Disaster planners. Cheap, large ensembles mean more samples of rare, high-impact events like cyclone paths, which is exactly where traditional methods used to be thin, often producing only a small handful of storm-track scenarios per cycle.
National weather services. For now, they're not switching off their physics models. AI is being layered on top, not replacing the core infrastructure.
1. Is generative AI actually replacing supercomputer weather forecasting?

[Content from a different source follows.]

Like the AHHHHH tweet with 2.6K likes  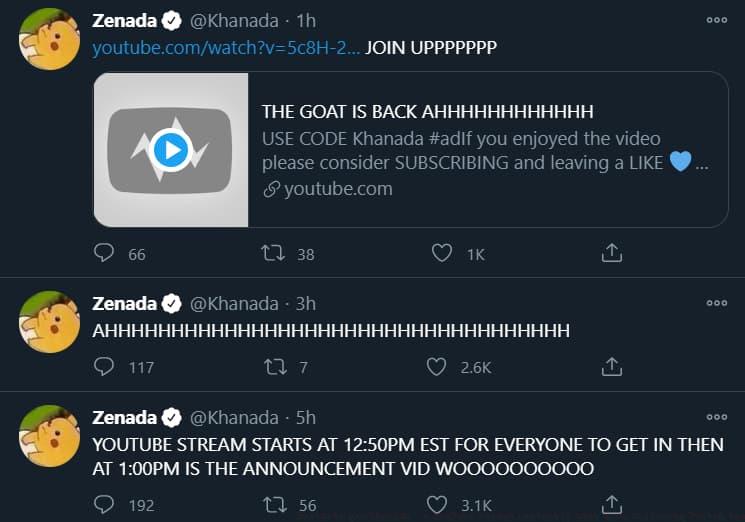pos(437,367)
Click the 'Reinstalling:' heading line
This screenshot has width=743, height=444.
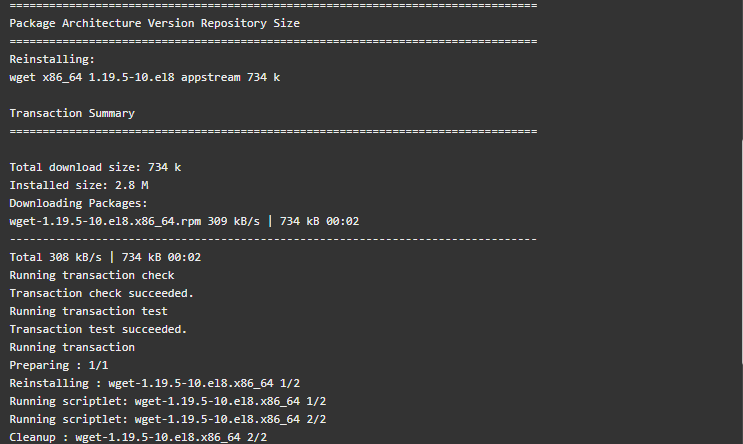tap(52, 59)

Not entirely. It's replacing the ensemble generation step in many use cases, but it still depends on classical NWP for its starting data, and no major agency has decommissioned its physics-based system.
2. What is GenCast?
A diffusion-based generative AI model from Google DeepMind that produces probabilistic weather ensembles instead of a single forecast, trained on decades of historical reanalysis data.
3. How is a diffusion model used for weather different from one used for images?
The core idea (learning to generate samples from a probability distribution) is the same, but GenCast is built for the geometry of a sphere instead of a flat image grid, and it predicts physical atmospheric variables instead of pixels.
4. How fast is an AI-generated weather ensemble compared to a traditional one?
GenCast can produce one ensemble member, a full 15-day forecast, in about a minute on a single chip. A traditional ensemble run takes hours on a supercomputer cluster.
5. Is AI weather forecasting more accurate than traditional methods?
On many medium-range metrics, yes. GenCast beat ECMWF's operational ensemble on the large majority of tested targets. But it still lags on short-range nowcasting and tends to underpredict the most extreme events.
6. Can I run GenCast myself?
Yes, through the open-source ai-models-gencast plugin. It needs a capable GPU and the Jax framework, and you can control ensemble size with a single command-line flag.
7. Why do AI weather models still need traditional weather data?
They need an accurate snapshot of the atmosphere's current state to start from. That snapshot still comes from data assimilation, a classical NWP process built on satellite, radar, and station observations.
8. What is the biggest current weakness of generative weather AI?
Handling extreme, record-breaking events. Models trained mostly on historical data can underestimate the severity of conditions that have no close match in the past.
9. Will national weather agencies stop using supercomputers?
Not in the near term. As of 2026, every major agency still runs its physics-based NWP system alongside any AI tools it has adopted.
10. Who benefits most from cheaper AI-generated ensembles?
Smaller countries without supercomputing budgets, energy and trading firms that need fast probabilistic forecasts, and disaster planners who need many more samples of rare events like cyclone tracks.